Content starts
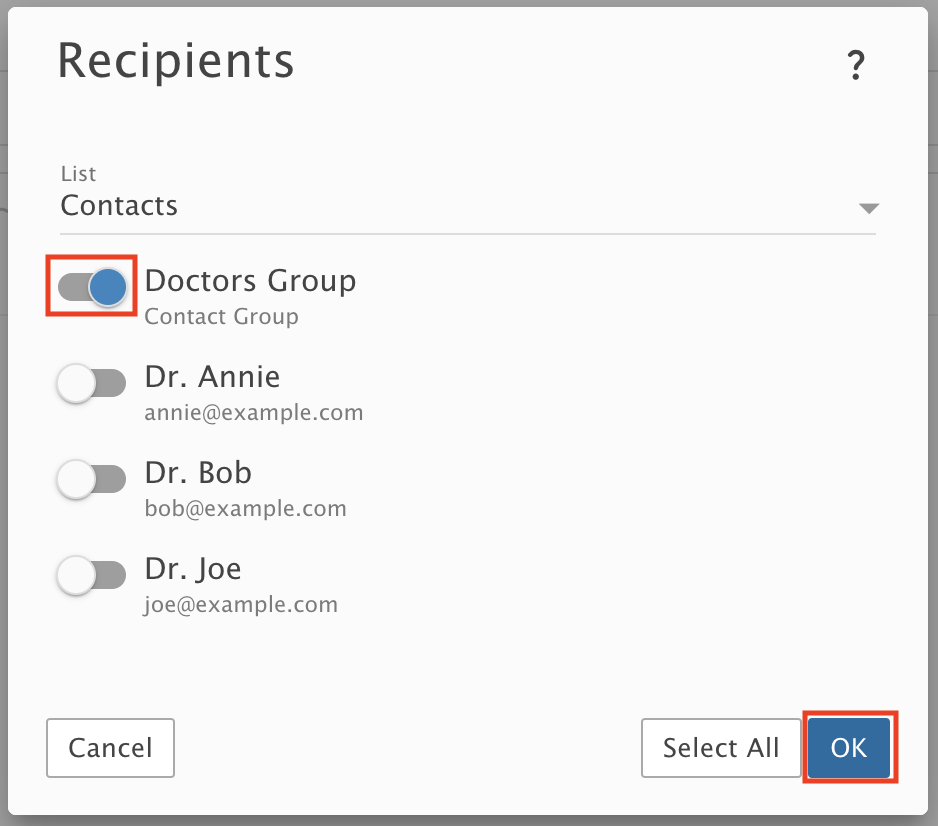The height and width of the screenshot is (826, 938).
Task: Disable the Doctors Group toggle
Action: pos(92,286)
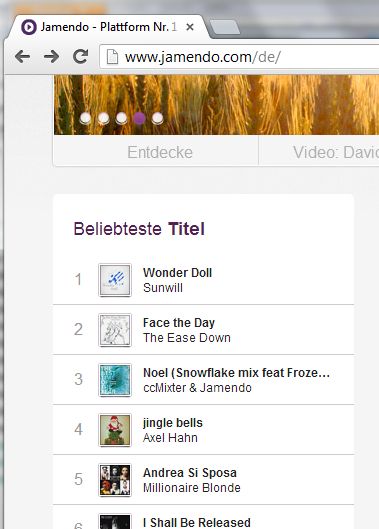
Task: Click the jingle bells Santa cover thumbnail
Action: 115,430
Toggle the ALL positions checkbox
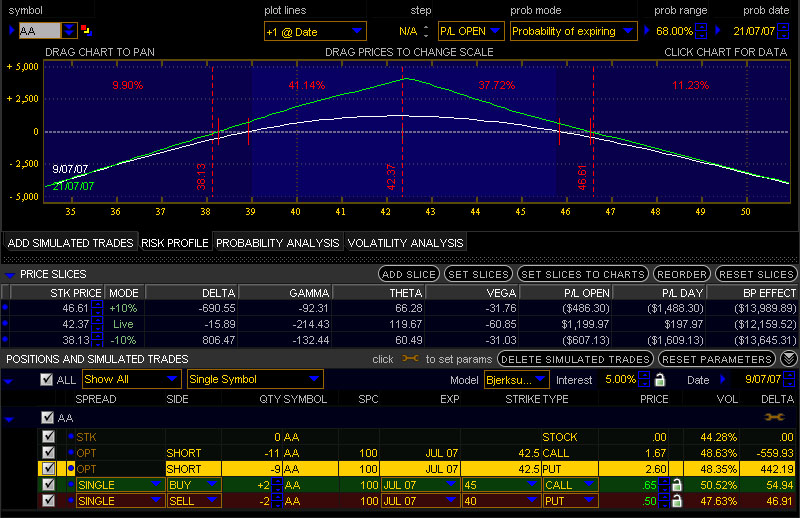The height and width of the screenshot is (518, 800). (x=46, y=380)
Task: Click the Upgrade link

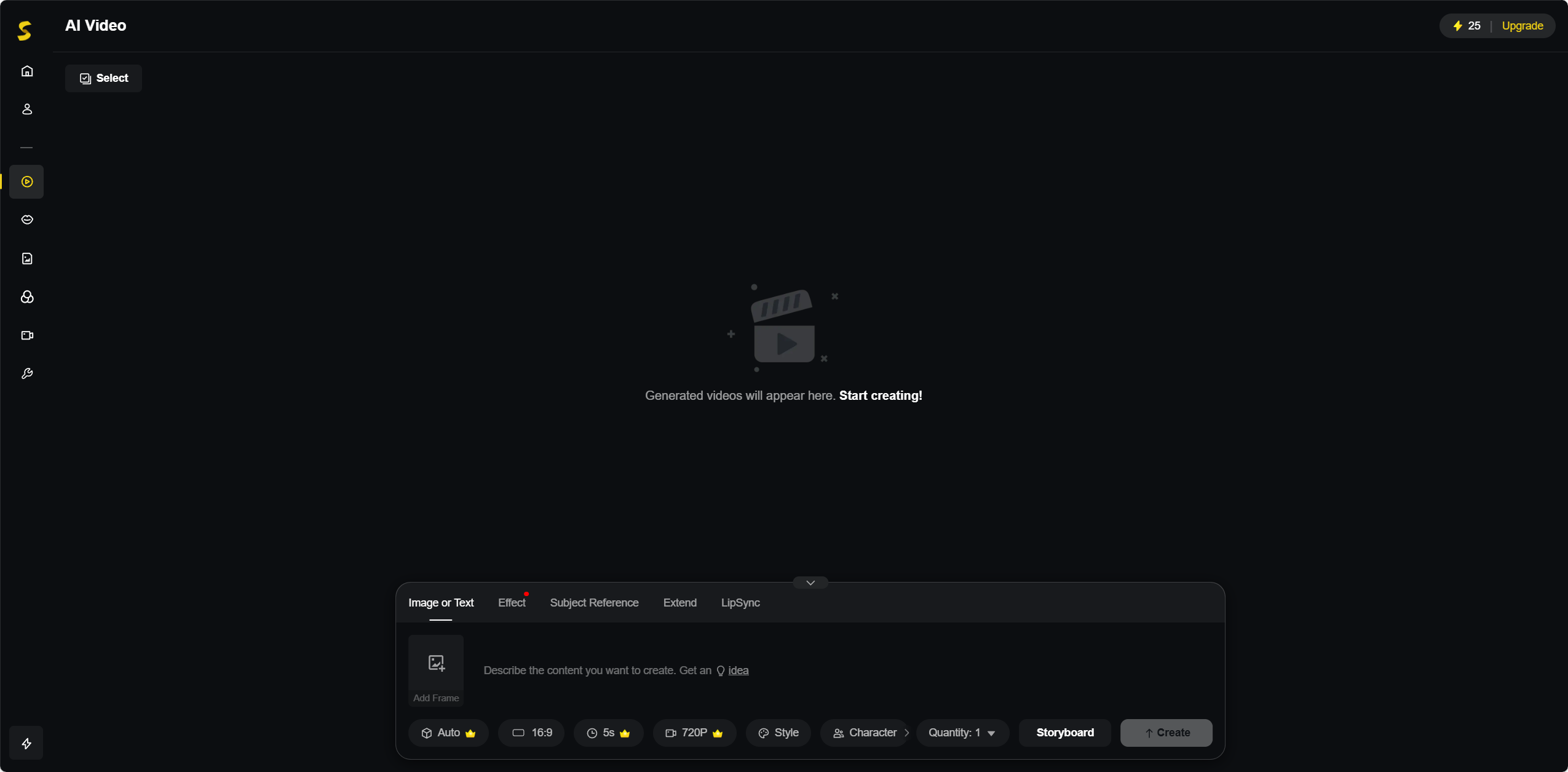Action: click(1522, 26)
Content ends
| Required work |
From the line with "Toggle the ALL positions checkbox" down to the end of the entries, retype each line exactly as written, but drop the pictures.

| Output below |
Toggle the ALL positions checkbox
The height and width of the screenshot is (518, 800). (x=46, y=380)
Task: Click the Upgrade link

Action: click(1522, 26)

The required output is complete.